By 1894, Fulton Avenue Brewery was known for Rheingold. Soon after incorporation, the Evansville Brewing Association was advertising the beers previously made by the companies: Reingold from Fulton Avenue, Minnehaha from Evansville Brewing, and Hartmetz from Hartmetz & Son Brewery.

By the turn of the 20th century, Evansville Brewing Association advertised Sterling beer products as a "meal in itself." As Sterling Brewers Inc., the company distributed the Sterling brand to central and southern US, including New Orleans and Atlanta after prohibition ended.
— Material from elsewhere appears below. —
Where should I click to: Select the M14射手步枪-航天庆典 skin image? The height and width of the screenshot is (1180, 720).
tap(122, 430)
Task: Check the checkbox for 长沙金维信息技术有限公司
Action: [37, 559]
After the local Cook's plant closed in 1955, Sterling began producing Cook's in 1963 with consultation from the former brewmasters.

The Heileman facility acquired the Red, White & Blue Beer in 1983. They produced 13 name brands and 6 light varieties including Sterling, Blatz, Cook's, Falls City, Drury, Schmidt, Red White & Blue, Wiedemann, Pfeiffer, Drummond Bros., Carling Black Label, Colt 45, and Mickey Malt Liquor.

In 1992 the Evansville Brewing Company released Gerst Amber Lager based on a recipe from Gerst Brewing Company from Nashville, Tennessee which closed in 1954. Other brands produced by Eavnsville Brewing Company in 1993 were Sterling, Wiedemann, Falls City, Birrell, John Gilbert's, Drury, and Cook's, each with a corresponding Light version. Evansville Brewing Company won gold for Dummond Bros. and Birrell N/A at the 1993 Great American Beer Festival, bronze for Eagle Malt Liquor in the American Specialty Lager category in 1996, and gold again for Drummond Bros. in the American-style Lager category in 1997.

After bankrupting in 1997 Evansville Brewing Company sold their brands, including Sterling, to Pittsburgh Brewing Company. Upon Pittsburgh Brewing's bankruptcy in 2005, the brand was acquired by Todd Jackson of Louisville who created Sterling Brewing of Louisville in 2012. Jackson partnered with Upland Brewing Company of Bloomington to produce Sterling beer from an all-new pilsner recipe the same year.

== Note ==
This former building located on Fulton Avenue should not be confused with the original Evansville Brewing Company located at 401 NW 4th Street in Evansville. The 4th Street location opened in 1891 and was listed on the National Register of Historic Places in 1982.